COMPITO ASSEGNATO = Prosegui il pezzo su Rickey Medlocke e il nuovo album dei Lynyrd Skynyrd, riprendendo subito dopo l'ultima riga riportata.

ESTRATTO SELEZIONATO =
____
Rickey MedlockeQualche mese fa ho intervistato Rickey Medlocke dei Lynyrd Skynyrd. Gli ho chiesto tra l’altro se la sua band fosse ancora molto orientata politicamente come era negli anni ’60. Mi ha risposto in primo luogo dicendomi che quando si è giovani si è radicali e si pensa di dover cambiare il mondo, ma poi invecchiando si capisce che le cose non sonomai bianche o nere, anche se ovviamente anche oggi i membri della band hanno opinioni politiche. Poi ha aggiunto che il titolo del nuovo album è God & Guns, e che ovviamente tutti avrebbero pensato che si tratta del solito immaginario da redneck, ma in realtà se si leggono bene i testi si capisce che il vero messaggio del disco è il disco parla soprattutto di speranza e di fede, fede di poter viver da persone libere, in un mondo migliore. Infine mi ha detto di avere per buona parte sangue indiano, e di avere imparato dai suoi progenitori indiani che esiste una spiritualità che è universale per l’uomo e che si può trovare in ogni luogo. Infatti lui era appena stato a visitare il Cenacolo di Leonardo Da Vinci e aveva percepito le energie che provenivano da quell’affresco. Insomma, era quasi riuscito a convincermi che i Lynyrd Skynyrd fossero un gruppo new age.
Oggi mi è arrivata la copia ufficiale del disco coi testi. Che sono cose del tipo:
I overheard an old man
Tell a young soldier “thanks”
____
CONTENUTO DEL DATASET =
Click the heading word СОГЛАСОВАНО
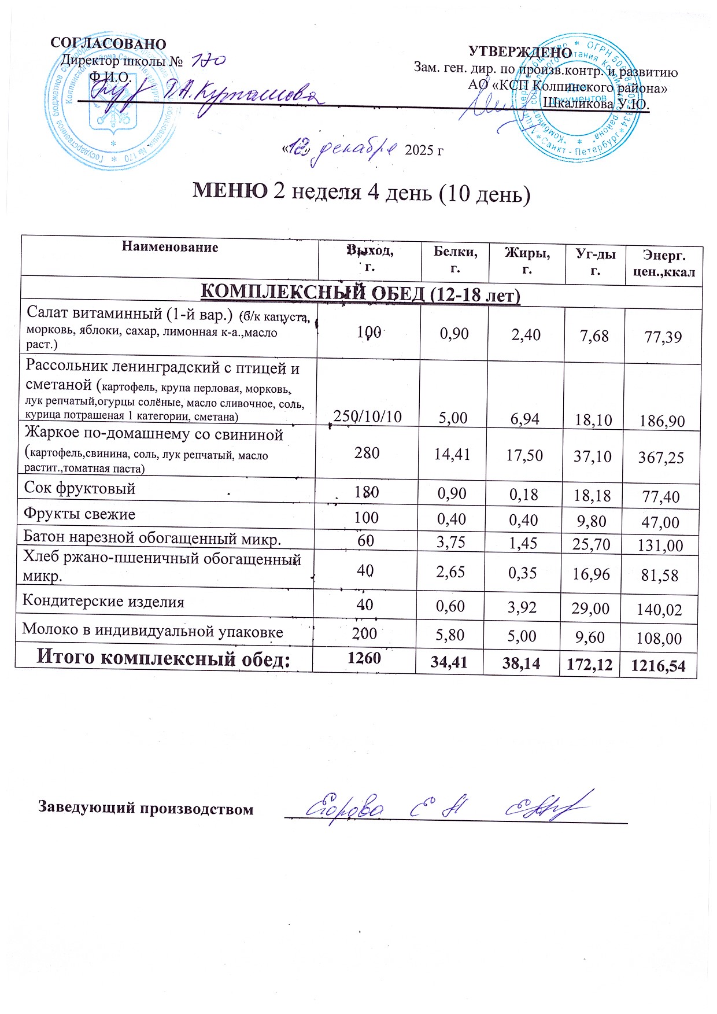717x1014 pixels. pyautogui.click(x=108, y=44)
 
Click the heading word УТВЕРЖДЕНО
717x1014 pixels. pyautogui.click(x=520, y=52)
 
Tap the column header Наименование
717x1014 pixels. pyautogui.click(x=170, y=248)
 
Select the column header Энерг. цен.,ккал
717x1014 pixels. pyautogui.click(x=664, y=264)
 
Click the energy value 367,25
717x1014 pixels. pyautogui.click(x=661, y=458)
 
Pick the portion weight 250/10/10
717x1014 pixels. pyautogui.click(x=368, y=416)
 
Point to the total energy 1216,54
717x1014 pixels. pyautogui.click(x=659, y=666)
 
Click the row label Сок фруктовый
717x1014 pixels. pyautogui.click(x=80, y=488)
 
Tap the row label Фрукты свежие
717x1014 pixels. pyautogui.click(x=79, y=514)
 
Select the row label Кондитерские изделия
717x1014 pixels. pyautogui.click(x=104, y=602)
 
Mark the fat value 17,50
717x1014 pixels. pyautogui.click(x=524, y=455)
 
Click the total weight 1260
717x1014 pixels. pyautogui.click(x=364, y=658)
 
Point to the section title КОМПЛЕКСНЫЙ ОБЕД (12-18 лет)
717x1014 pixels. pyautogui.click(x=360, y=294)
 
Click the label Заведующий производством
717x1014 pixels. pyautogui.click(x=146, y=808)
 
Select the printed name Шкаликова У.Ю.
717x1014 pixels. pyautogui.click(x=596, y=105)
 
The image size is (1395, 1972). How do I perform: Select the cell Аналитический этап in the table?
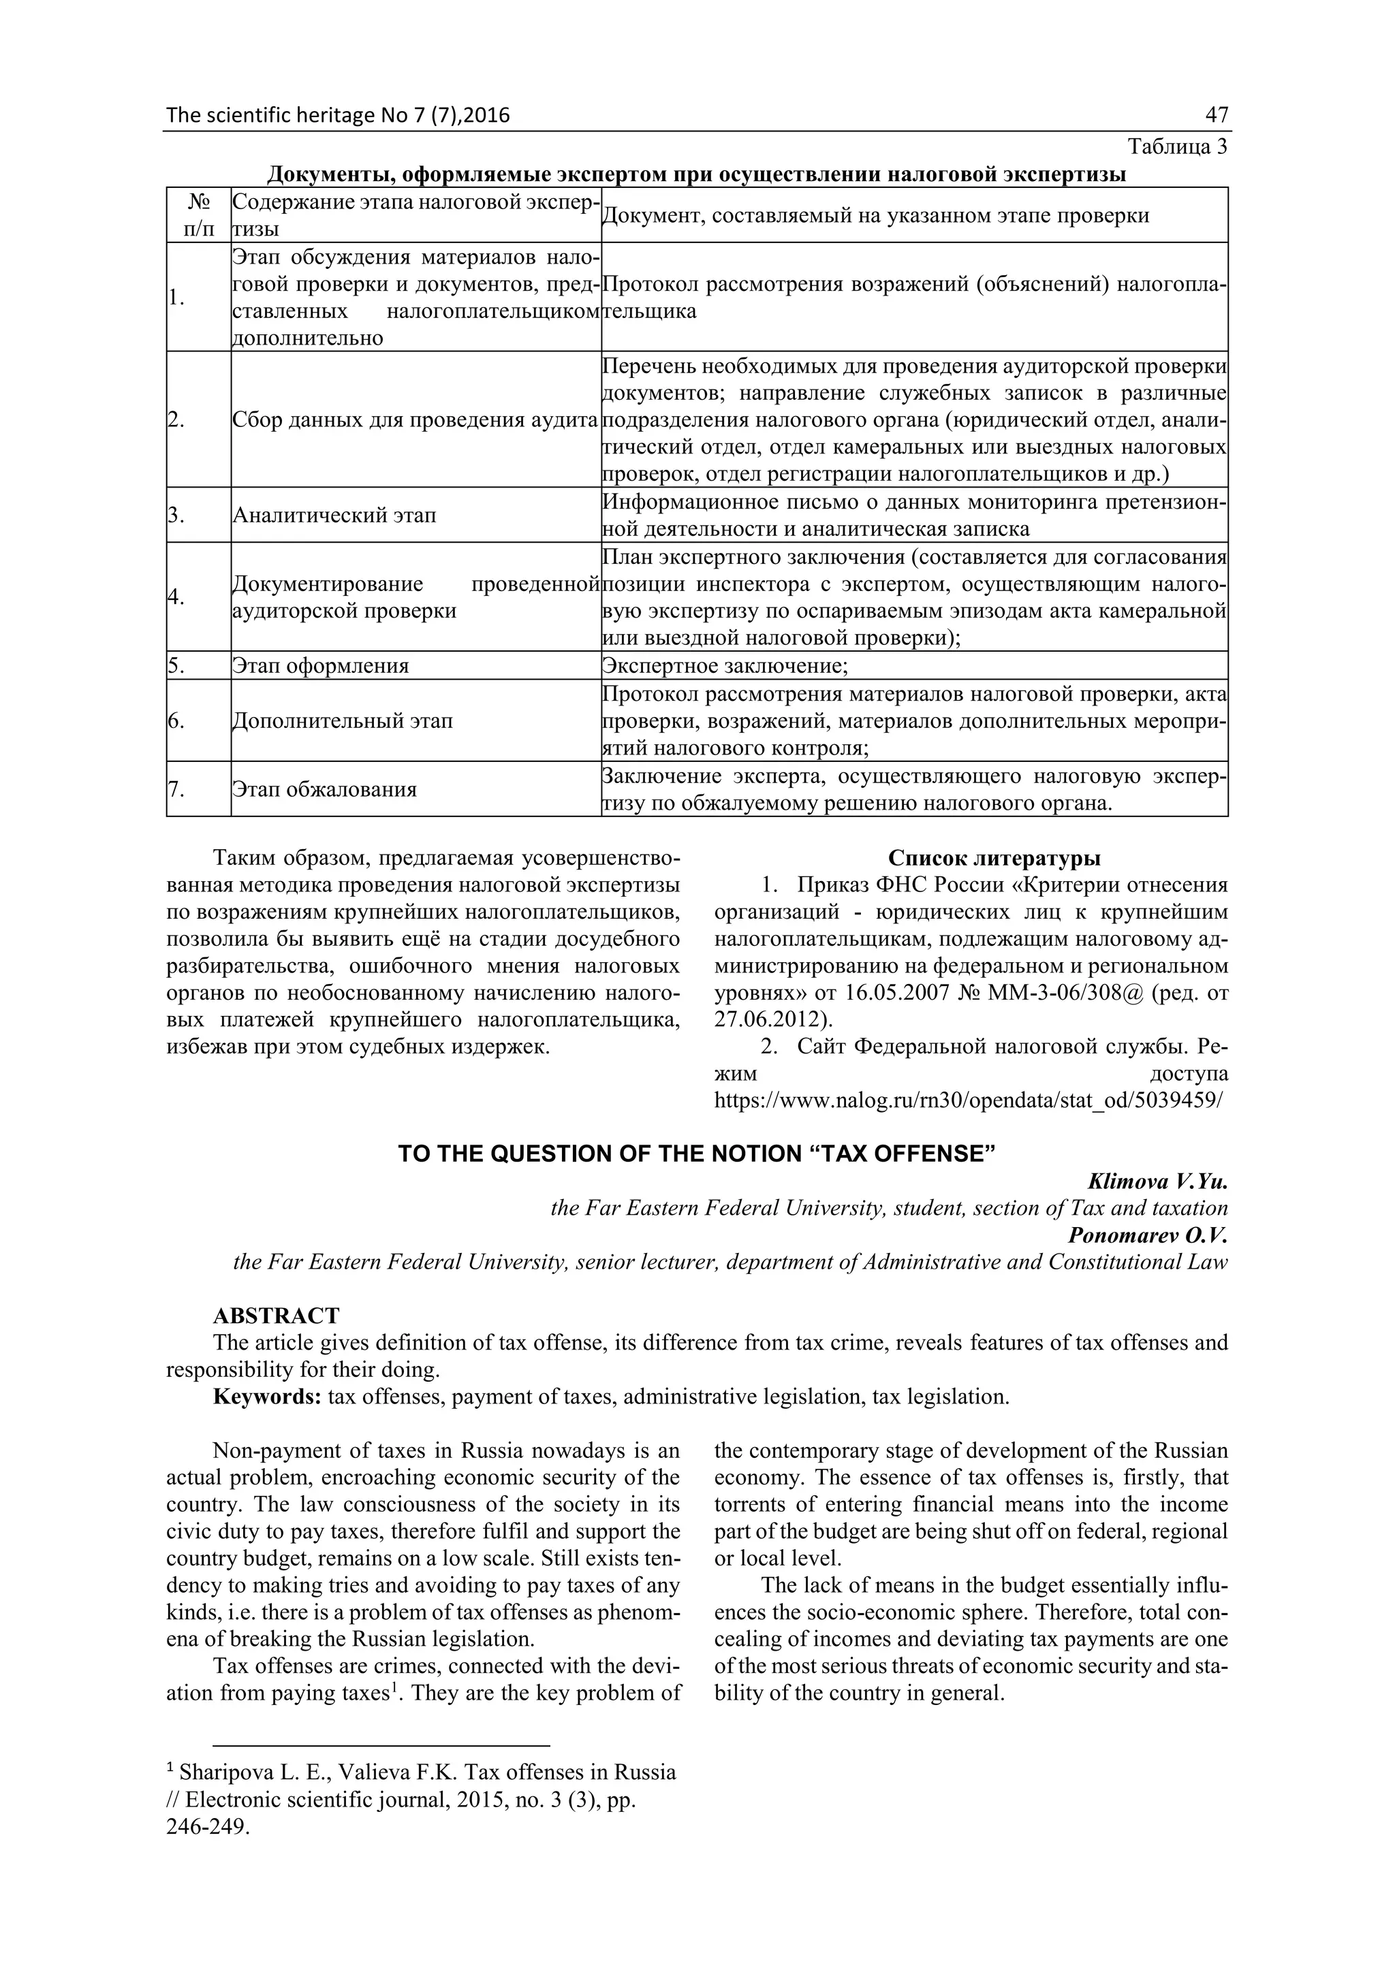click(x=334, y=515)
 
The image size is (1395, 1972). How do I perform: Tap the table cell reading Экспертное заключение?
click(x=725, y=666)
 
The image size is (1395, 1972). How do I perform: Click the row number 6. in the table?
click(x=176, y=720)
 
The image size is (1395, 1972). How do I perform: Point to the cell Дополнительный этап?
click(x=342, y=720)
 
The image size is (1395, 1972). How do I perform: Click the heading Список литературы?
click(x=994, y=858)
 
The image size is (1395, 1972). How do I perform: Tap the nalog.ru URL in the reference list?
click(x=968, y=1100)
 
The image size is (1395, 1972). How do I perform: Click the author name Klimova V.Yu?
click(x=1157, y=1182)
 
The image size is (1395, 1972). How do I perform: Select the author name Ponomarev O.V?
click(x=1148, y=1235)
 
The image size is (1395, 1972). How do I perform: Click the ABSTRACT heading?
click(x=276, y=1316)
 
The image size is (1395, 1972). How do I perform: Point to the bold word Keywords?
click(x=267, y=1397)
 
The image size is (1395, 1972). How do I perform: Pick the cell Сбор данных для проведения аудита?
click(x=415, y=420)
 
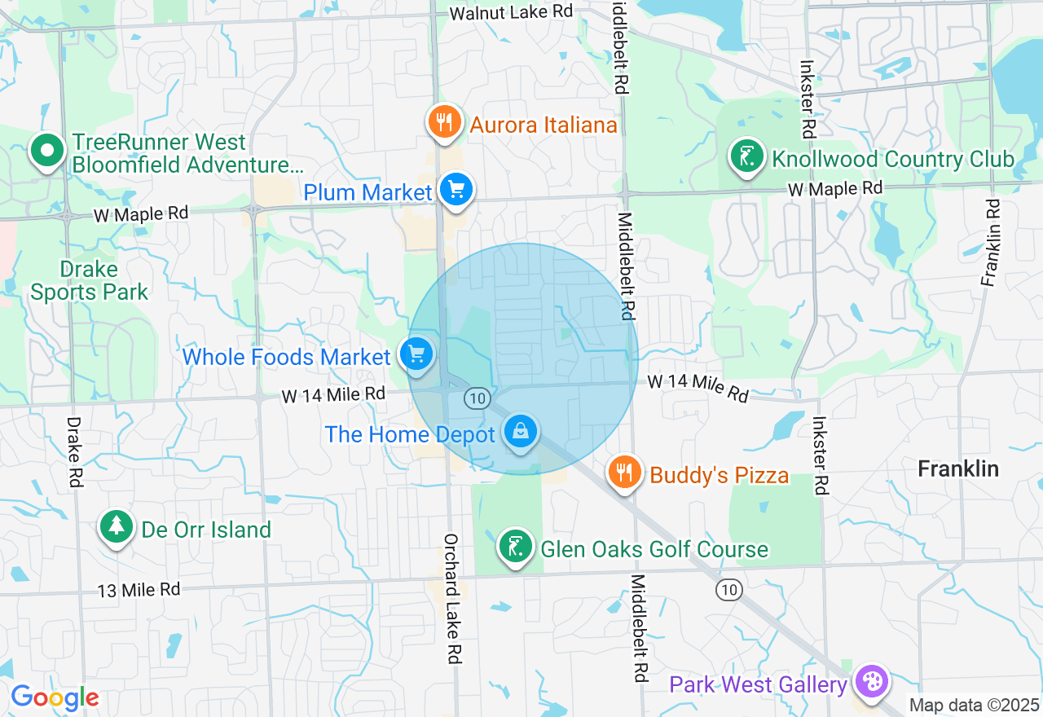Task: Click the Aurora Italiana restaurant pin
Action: [x=444, y=122]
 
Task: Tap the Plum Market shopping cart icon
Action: [x=455, y=190]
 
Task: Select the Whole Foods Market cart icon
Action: [x=417, y=354]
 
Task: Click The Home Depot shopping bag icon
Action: [x=520, y=432]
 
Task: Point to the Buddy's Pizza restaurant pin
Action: [x=625, y=473]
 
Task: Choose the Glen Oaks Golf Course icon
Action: [x=515, y=547]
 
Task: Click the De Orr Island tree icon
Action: [x=116, y=527]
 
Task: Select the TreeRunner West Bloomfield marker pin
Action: [x=47, y=151]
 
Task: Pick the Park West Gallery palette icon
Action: [x=871, y=681]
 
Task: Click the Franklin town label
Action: [x=957, y=468]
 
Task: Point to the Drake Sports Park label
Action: [x=90, y=281]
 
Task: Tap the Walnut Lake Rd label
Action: [x=511, y=12]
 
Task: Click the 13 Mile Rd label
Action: [x=138, y=589]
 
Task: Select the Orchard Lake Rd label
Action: [x=453, y=598]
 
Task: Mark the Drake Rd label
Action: [x=74, y=452]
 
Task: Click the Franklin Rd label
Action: [x=991, y=242]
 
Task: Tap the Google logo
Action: [x=55, y=697]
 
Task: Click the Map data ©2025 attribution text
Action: [x=974, y=706]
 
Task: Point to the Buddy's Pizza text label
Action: [x=719, y=475]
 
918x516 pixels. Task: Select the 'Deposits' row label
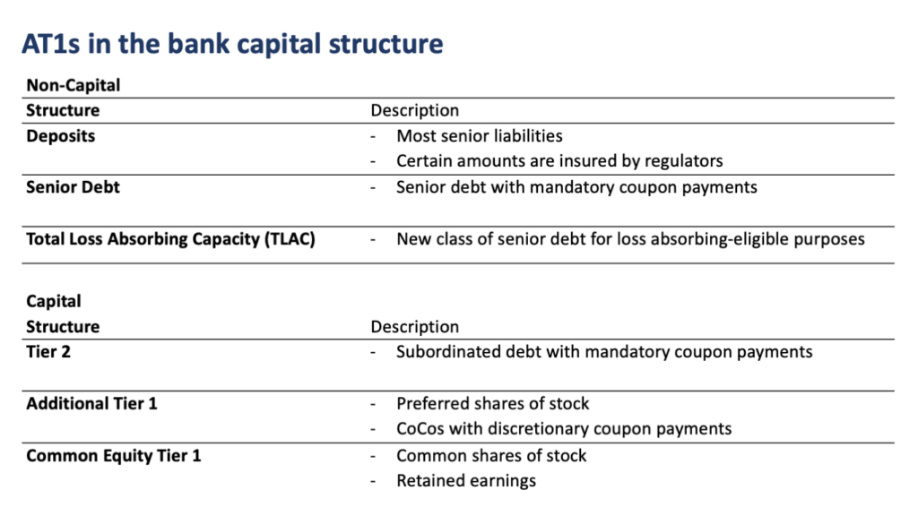tap(60, 136)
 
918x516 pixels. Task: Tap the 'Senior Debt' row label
tap(73, 187)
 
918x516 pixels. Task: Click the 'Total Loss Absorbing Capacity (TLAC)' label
tap(170, 239)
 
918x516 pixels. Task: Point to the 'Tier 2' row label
tap(48, 351)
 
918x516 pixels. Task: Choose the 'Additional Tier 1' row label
tap(91, 403)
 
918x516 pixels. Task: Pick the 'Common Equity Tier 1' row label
tap(113, 455)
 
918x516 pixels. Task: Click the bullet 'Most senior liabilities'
tap(480, 136)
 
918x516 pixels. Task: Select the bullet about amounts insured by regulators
tap(559, 161)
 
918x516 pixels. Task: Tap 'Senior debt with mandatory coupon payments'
tap(576, 187)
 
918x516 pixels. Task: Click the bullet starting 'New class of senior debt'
tap(630, 239)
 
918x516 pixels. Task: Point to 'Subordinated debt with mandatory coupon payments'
tap(604, 351)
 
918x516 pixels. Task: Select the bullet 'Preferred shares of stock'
tap(493, 403)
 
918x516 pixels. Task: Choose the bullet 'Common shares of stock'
tap(491, 455)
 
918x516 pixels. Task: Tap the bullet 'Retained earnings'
tap(466, 480)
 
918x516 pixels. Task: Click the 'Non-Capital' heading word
tap(73, 85)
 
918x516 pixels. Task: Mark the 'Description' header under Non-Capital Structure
tap(414, 110)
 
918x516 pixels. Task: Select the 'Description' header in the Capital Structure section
tap(414, 327)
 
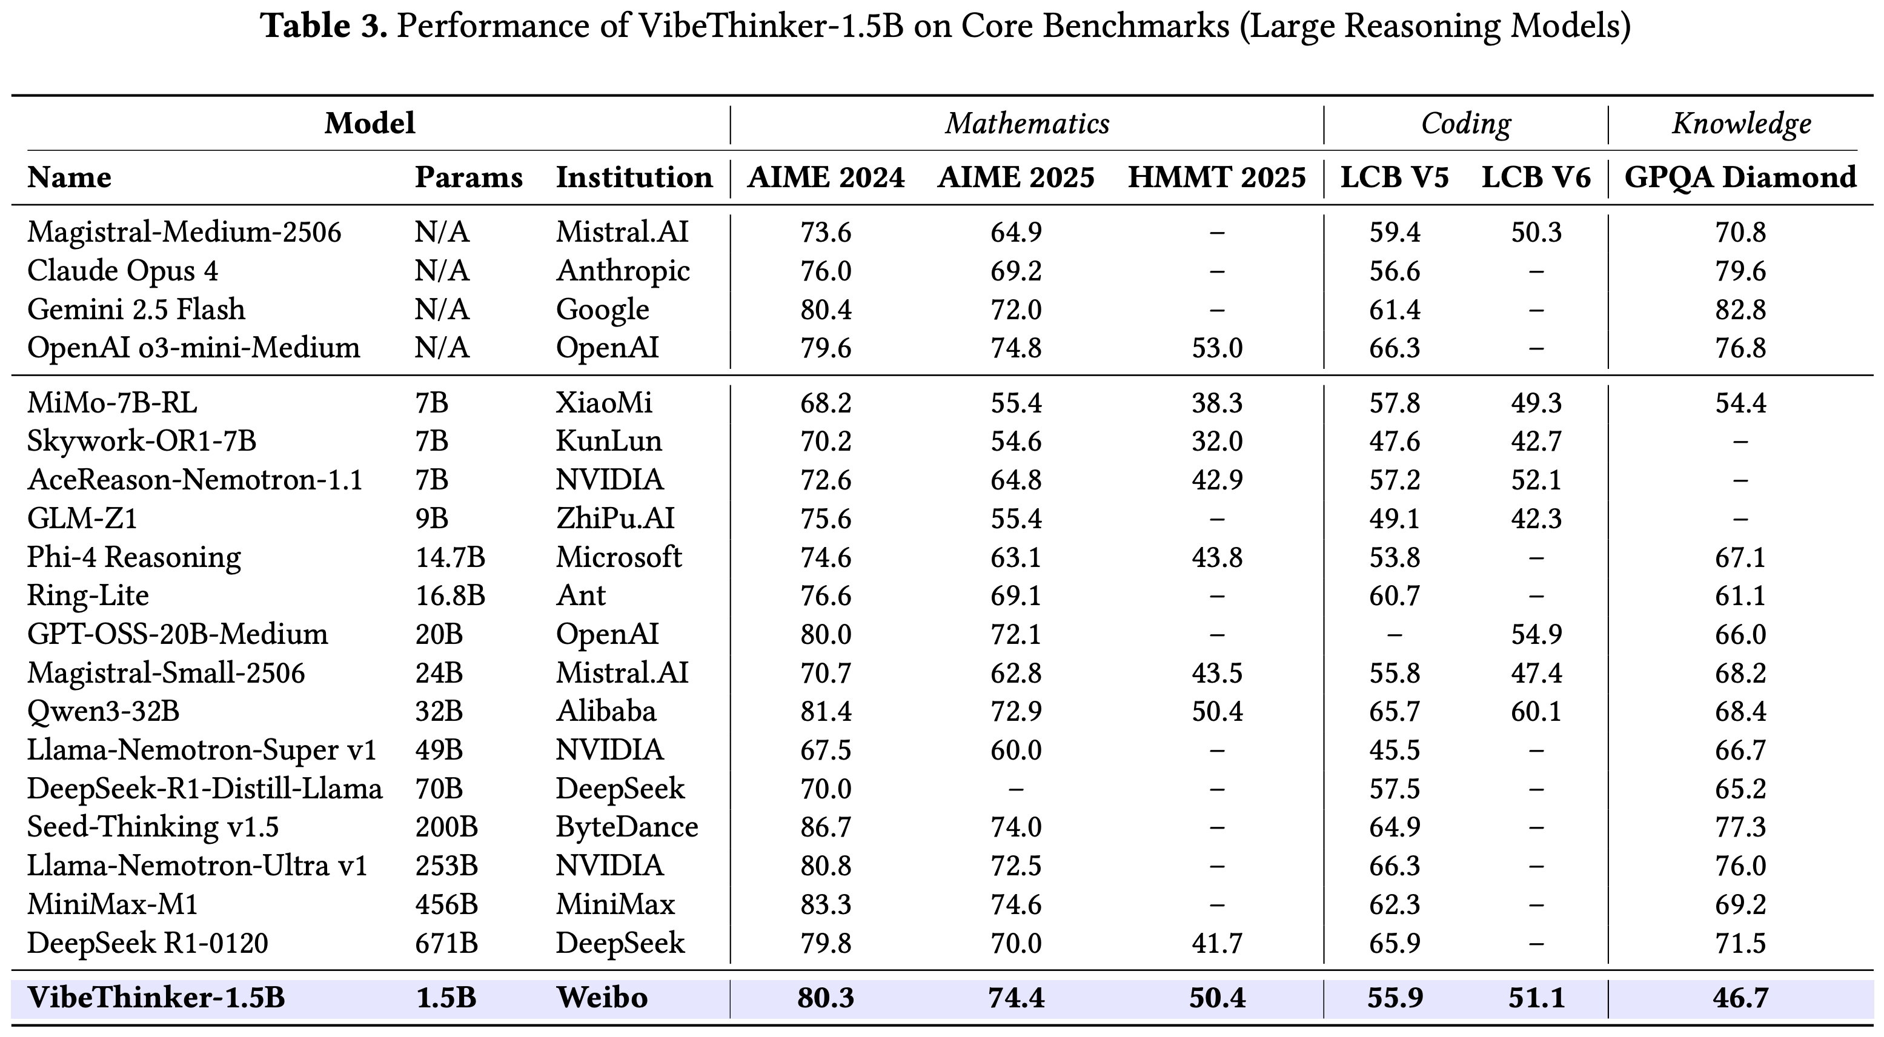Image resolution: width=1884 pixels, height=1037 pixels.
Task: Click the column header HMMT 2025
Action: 1216,177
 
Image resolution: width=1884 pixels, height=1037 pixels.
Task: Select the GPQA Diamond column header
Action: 1740,177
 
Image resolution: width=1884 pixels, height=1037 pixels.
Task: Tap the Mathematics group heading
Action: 1027,124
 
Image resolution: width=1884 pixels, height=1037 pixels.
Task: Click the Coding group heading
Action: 1465,124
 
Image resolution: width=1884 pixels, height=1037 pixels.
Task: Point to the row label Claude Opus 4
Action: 123,271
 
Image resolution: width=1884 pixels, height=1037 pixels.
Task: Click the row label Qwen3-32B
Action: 103,712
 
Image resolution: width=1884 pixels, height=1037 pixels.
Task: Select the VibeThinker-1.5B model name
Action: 156,998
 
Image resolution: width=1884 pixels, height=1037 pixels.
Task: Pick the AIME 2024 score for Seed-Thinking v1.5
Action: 826,827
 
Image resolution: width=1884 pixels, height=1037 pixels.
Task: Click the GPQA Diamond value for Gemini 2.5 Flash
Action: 1740,310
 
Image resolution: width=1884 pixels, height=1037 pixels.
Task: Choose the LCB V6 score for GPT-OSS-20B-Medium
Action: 1536,634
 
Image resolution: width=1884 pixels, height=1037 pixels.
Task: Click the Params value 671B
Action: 446,943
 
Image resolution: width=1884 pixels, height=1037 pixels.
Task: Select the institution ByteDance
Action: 627,827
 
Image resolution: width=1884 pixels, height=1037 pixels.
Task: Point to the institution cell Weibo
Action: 602,998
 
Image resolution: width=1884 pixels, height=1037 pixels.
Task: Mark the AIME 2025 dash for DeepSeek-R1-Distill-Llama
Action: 1016,789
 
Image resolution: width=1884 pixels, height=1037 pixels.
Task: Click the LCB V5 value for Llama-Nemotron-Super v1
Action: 1395,750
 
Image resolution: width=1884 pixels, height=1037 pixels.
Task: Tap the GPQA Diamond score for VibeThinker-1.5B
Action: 1740,998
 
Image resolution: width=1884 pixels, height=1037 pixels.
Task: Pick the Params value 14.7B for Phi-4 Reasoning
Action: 449,557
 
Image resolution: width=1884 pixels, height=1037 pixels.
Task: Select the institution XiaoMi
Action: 604,403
____
RISPOSTA SCRITTA =
The young soldier hung his head and said “it’s hard to believe
You’re the only one who took the time to say a word to me”
And the old man said…

That ain’t my America
That aint this country’s roots
You wanna slam old Uncle Sam
But I ain’t letting you
I’m mad as hell and you know I still bleed Red, White, and Blue
That ain’t us
That Ain’t My America

It’s to the women and men who in their hands hold a Bible and a gun
And they ain’t afraid of nothing, when when they’re holding either one
.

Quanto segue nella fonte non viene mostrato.